Why Don’t Damsels Just Rescue Themselves?

I was having a conversation with some friends of mine the other day about Zelda’s role in Breath of the Wild and whether or not her character was handled well. Without fail, whenever the topic of Zelda being a damsel in distress is brought up, one of these friends jumps in to point out that Zelda isn’t just a helpless Peach-style abductee, and that she plays an active role in the story by making strong, smart choices to help save the day in the most effective way that she can given the situations she finds herself in.

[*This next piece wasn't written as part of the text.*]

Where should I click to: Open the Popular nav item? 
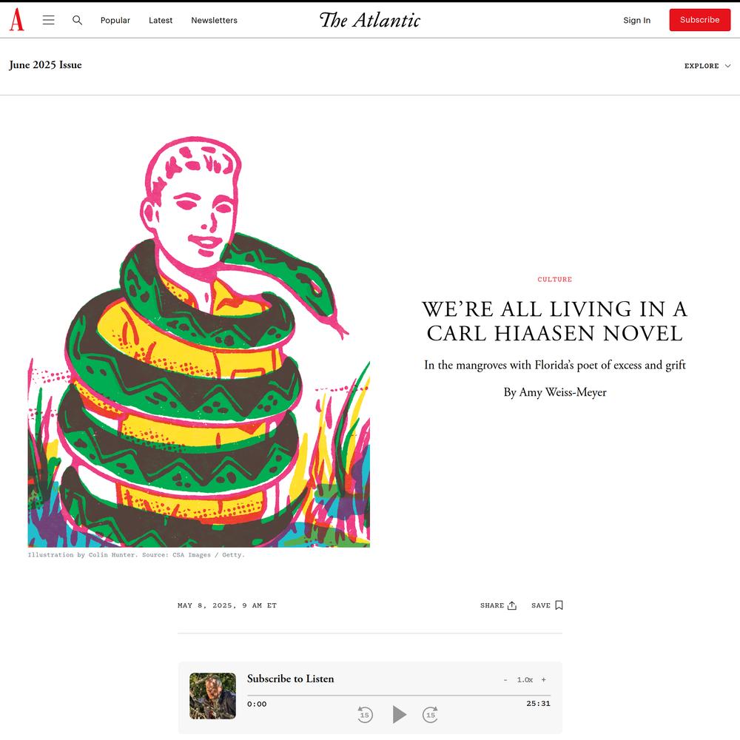[x=115, y=20]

Someone responded to this with the following:

A lot of the comments about her and her accomplishments fall flat because she’s not real. It’s not “her choice” that she locks herself away in Skyward Sword. Or that when she realizes she’s Zelda in Wind Waker, that she hangs out for a while while Link cleans things up. She’s written that way, she has no agency.

I feel the same way about saying that “it’s brave” of Zelda to tuck herself away in Skyward Sword that I do when people say Bayonetta dresses sexy because “it’s empowering.” That misses the point completely. They’re written that way. That’s not to say it’s impossible to have an empowered female character make a meaningful sacrifice or be able to dress hot, of course. But Nintendo doesn’t get the benefit of the doubt in this regard. There’s a three decade history we’re dealing with here, and Zelda has been a macguffin at best most of the time.

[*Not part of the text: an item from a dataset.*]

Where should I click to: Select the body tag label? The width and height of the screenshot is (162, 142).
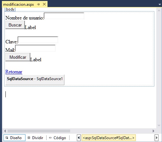point(10,9)
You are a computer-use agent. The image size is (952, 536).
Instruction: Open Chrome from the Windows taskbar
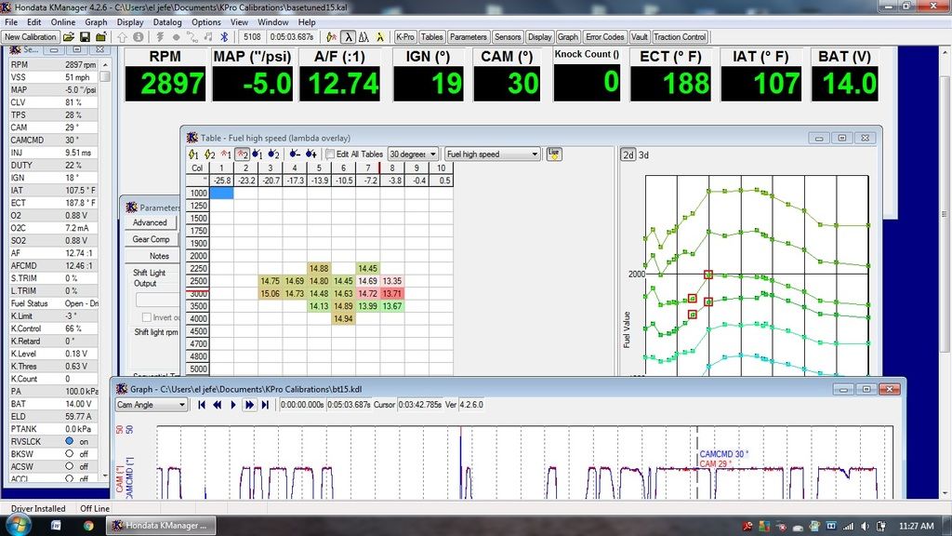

Shit, in incarnations like Wind Waker or Breath of the Wild, it’s MORE disappointing than usual. The things Zelda earned or worked for in those games? Being a rad pirate, or a researcher? Nope, sorry, you’re a princess with Triforce powers. Stop doing that other shit, this is your fate. Clearly Nintendo recognizes that Zelda is a beloved character, that people like seeing her, and they want to develop her. But the greatest utility she often has is staying put.

On the one hand, I’d defend Zelda being locked away until the end of the game because having to wait that long to meet the series’ namesake is fun pacing; you really feel the suspense build up as you work towards that moment where you finally see her. At the same time, using up the most important character in the game just for one cool moment is exactly what Anita Sarkeesian is talking about when she criticizes developers for using women as rewards.

These conversations always inevitably end up going back to the same old joke: why isn’t this series called The Legend of Link?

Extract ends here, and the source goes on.